-- start --

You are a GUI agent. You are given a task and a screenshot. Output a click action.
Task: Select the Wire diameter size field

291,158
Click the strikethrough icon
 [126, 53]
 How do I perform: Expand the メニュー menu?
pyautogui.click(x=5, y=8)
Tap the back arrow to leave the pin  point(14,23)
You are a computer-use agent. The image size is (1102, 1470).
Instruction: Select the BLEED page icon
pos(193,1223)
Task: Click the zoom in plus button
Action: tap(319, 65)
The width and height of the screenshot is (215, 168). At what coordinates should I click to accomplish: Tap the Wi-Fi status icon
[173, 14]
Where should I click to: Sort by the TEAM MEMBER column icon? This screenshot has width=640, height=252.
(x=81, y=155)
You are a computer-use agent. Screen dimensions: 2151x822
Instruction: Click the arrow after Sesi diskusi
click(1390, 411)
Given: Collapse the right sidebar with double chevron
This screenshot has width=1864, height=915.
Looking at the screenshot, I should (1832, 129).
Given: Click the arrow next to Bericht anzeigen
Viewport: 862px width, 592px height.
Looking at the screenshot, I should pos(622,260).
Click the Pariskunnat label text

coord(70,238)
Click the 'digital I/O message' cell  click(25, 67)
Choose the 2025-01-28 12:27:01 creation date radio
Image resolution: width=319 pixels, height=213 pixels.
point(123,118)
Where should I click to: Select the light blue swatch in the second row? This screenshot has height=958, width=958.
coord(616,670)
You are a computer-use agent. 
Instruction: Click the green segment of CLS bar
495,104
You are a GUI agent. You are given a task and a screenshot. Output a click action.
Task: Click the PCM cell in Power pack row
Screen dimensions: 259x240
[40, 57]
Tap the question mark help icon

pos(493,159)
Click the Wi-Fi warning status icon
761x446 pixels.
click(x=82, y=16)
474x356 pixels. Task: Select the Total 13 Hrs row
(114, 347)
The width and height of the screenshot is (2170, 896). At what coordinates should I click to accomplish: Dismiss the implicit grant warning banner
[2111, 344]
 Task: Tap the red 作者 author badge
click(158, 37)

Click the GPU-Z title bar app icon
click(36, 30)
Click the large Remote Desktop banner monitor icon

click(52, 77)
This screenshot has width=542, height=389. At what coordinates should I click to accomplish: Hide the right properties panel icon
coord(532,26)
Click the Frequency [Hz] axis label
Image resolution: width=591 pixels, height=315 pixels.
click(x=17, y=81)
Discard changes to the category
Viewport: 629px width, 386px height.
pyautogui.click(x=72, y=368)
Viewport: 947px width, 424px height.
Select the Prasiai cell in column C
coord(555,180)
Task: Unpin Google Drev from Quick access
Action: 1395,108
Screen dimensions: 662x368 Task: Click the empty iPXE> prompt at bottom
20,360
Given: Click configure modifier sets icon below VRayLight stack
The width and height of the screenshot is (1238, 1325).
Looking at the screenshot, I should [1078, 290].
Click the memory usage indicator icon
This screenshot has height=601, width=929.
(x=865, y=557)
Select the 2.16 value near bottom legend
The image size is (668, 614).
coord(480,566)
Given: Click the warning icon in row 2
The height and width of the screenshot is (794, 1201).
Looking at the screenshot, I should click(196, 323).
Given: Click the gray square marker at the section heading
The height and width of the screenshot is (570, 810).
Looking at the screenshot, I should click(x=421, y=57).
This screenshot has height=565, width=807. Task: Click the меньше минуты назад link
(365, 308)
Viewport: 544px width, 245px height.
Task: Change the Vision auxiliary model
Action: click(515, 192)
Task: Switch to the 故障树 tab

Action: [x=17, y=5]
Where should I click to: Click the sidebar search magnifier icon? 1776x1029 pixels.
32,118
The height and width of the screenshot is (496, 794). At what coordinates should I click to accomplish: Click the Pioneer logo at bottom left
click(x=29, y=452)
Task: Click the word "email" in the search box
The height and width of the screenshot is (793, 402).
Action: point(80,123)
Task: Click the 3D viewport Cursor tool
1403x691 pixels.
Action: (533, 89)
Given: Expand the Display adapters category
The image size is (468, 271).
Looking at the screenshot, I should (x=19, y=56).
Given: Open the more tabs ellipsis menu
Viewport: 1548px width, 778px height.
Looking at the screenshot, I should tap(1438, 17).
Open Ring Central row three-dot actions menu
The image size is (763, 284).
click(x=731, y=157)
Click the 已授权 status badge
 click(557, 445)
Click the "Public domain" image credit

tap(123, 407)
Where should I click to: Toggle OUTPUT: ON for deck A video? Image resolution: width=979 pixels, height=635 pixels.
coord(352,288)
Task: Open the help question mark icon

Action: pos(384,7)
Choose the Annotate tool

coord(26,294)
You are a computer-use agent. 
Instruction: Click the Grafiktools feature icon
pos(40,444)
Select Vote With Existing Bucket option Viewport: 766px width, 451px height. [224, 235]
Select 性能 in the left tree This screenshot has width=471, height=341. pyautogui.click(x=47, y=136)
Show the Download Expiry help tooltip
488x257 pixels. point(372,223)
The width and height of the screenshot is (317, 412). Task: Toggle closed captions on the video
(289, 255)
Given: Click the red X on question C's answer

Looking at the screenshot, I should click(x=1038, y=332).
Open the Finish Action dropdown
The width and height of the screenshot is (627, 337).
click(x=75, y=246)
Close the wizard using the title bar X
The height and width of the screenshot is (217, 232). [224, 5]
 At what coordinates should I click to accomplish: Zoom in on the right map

-- end --

- Task goal -
Could you give these lines again with "computer-use agent" replaced by "desktop assistant" throughout and everything else unchanged?

- Solution to the exercise -
You are a GUI agent. You are given a task and a screenshot. Output a click action.
Task: Select the Wire diameter size field

291,158
Click the strikethrough icon
 [126, 53]
 How do I perform: Expand the メニュー menu?
pyautogui.click(x=5, y=8)
Tap the back arrow to leave the pin  point(14,23)
You are a desktop assistant. The image size is (1102, 1470).
Instruction: Select the BLEED page icon
pos(193,1223)
Task: Click the zoom in plus button
Action: tap(319, 65)
The width and height of the screenshot is (215, 168). At what coordinates should I click to accomplish: Tap the Wi-Fi status icon
[173, 14]
Where should I click to: Sort by the TEAM MEMBER column icon? This screenshot has width=640, height=252.
(x=81, y=155)
You are a desktop assistant. Screen dimensions: 2151x822
Instruction: Click the arrow after Sesi diskusi
click(1390, 411)
Given: Collapse the right sidebar with double chevron
This screenshot has width=1864, height=915.
Looking at the screenshot, I should (1832, 129).
Given: Click the arrow next to Bericht anzeigen
Viewport: 862px width, 592px height.
Looking at the screenshot, I should pos(622,260).
Click the Pariskunnat label text

coord(70,238)
Click the 'digital I/O message' cell  click(25, 67)
Choose the 2025-01-28 12:27:01 creation date radio
Image resolution: width=319 pixels, height=213 pixels.
point(123,118)
Where should I click to: Select the light blue swatch in the second row? This screenshot has height=958, width=958.
coord(616,670)
You are a desktop assistant. 
Instruction: Click the green segment of CLS bar
495,104
You are a GUI agent. You are given a task and a screenshot. Output a click action.
Task: Click the PCM cell in Power pack row
Screen dimensions: 259x240
[40, 57]
Tap the question mark help icon

pos(493,159)
Click the Wi-Fi warning status icon
761x446 pixels.
click(x=82, y=16)
474x356 pixels. Task: Select the Total 13 Hrs row
(114, 347)
The width and height of the screenshot is (2170, 896). At what coordinates should I click to accomplish: Dismiss the implicit grant warning banner
[2111, 344]
 Task: Tap the red 作者 author badge
click(158, 37)

Click the GPU-Z title bar app icon
click(36, 30)
Click the large Remote Desktop banner monitor icon

click(52, 77)
This screenshot has width=542, height=389. At what coordinates should I click to accomplish: Hide the right properties panel icon
coord(532,26)
Click the Frequency [Hz] axis label
Image resolution: width=591 pixels, height=315 pixels.
click(x=17, y=81)
Discard changes to the category
Viewport: 629px width, 386px height.
pyautogui.click(x=72, y=368)
Viewport: 947px width, 424px height.
Select the Prasiai cell in column C
coord(555,180)
Task: Unpin Google Drev from Quick access
Action: 1395,108
Screen dimensions: 662x368 Task: Click the empty iPXE> prompt at bottom
20,360
Given: Click configure modifier sets icon below VRayLight stack
The width and height of the screenshot is (1238, 1325).
Looking at the screenshot, I should [1078, 290].
Click the memory usage indicator icon
This screenshot has height=601, width=929.
(x=865, y=557)
Select the 2.16 value near bottom legend
The image size is (668, 614).
coord(480,566)
Given: Click the warning icon in row 2
The height and width of the screenshot is (794, 1201).
Looking at the screenshot, I should click(196, 323).
Given: Click the gray square marker at the section heading
The height and width of the screenshot is (570, 810).
Looking at the screenshot, I should click(x=421, y=57).
This screenshot has height=565, width=807. Task: Click the меньше минуты назад link
(365, 308)
Viewport: 544px width, 245px height.
Task: Change the Vision auxiliary model
Action: click(515, 192)
Task: Switch to the 故障树 tab

Action: [x=17, y=5]
Where should I click to: Click the sidebar search magnifier icon? 1776x1029 pixels.
32,118
The height and width of the screenshot is (496, 794). At what coordinates should I click to accomplish: Click the Pioneer logo at bottom left
click(x=29, y=452)
Task: Click the word "email" in the search box
The height and width of the screenshot is (793, 402).
Action: point(80,123)
Task: Click the 3D viewport Cursor tool
1403x691 pixels.
Action: (533, 89)
Given: Expand the Display adapters category
The image size is (468, 271).
Looking at the screenshot, I should (x=19, y=56).
Given: Open the more tabs ellipsis menu
Viewport: 1548px width, 778px height.
Looking at the screenshot, I should tap(1438, 17).
Open Ring Central row three-dot actions menu
The image size is (763, 284).
click(x=731, y=157)
Click the 已授权 status badge
 click(557, 445)
Click the "Public domain" image credit

tap(123, 407)
Where should I click to: Toggle OUTPUT: ON for deck A video? Image resolution: width=979 pixels, height=635 pixels.
coord(352,288)
Task: Open the help question mark icon

Action: pos(384,7)
Choose the Annotate tool

coord(26,294)
You are a desktop assistant. 
Instruction: Click the Grafiktools feature icon
pos(40,444)
Select Vote With Existing Bucket option Viewport: 766px width, 451px height. [224, 235]
Select 性能 in the left tree This screenshot has width=471, height=341. pyautogui.click(x=47, y=136)
Show the Download Expiry help tooltip
488x257 pixels. point(372,223)
The width and height of the screenshot is (317, 412). Task: Toggle closed captions on the video
(289, 255)
Given: Click the red X on question C's answer

Looking at the screenshot, I should click(x=1038, y=332).
Open the Finish Action dropdown
The width and height of the screenshot is (627, 337).
click(x=75, y=246)
Close the wizard using the title bar X
The height and width of the screenshot is (217, 232). [224, 5]
 At what coordinates should I click to accomplish: Zoom in on the right map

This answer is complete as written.